Other warnings and precautions
As observed with angiotensin-converting enzyme inhibitors, losartan and other angiotensin antagonists are apparently less effective in lowering blood pressure in Black patients than in patients of other origin, possibly because of the higher prevalence of low-renin states in the Black hypertensive population.
Dual blockade of the renin-angiotensin-aldosterone system (RAAS)
Concomitant use of ACE inhibitors, angiotensin II receptor blockers, or aliskiren has been shown to increase the risk of hypotension, hyperkalaemia, and decreased renal function (including acute renal failure).

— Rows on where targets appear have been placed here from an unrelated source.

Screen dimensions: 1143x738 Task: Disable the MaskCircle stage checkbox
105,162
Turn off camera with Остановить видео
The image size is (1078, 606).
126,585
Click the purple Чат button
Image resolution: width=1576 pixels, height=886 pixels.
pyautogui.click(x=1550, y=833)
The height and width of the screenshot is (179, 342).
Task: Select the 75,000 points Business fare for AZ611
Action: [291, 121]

Dual blockade of the RAAS through the combined use of ACE inhibitors, angiotensin II receptor blockers, or aliskiren is therefore not recommended (see sections 4.5 and 5.1).
If dual blockade is considered absolutely necessary, this should occur only under specialist supervision and with frequent close monitoring of renal function, electrolytes, and blood pressure. ACE inhibitors and angiotensin II receptor blockers should not be used concomitantly in patients with diabetic nephropathy.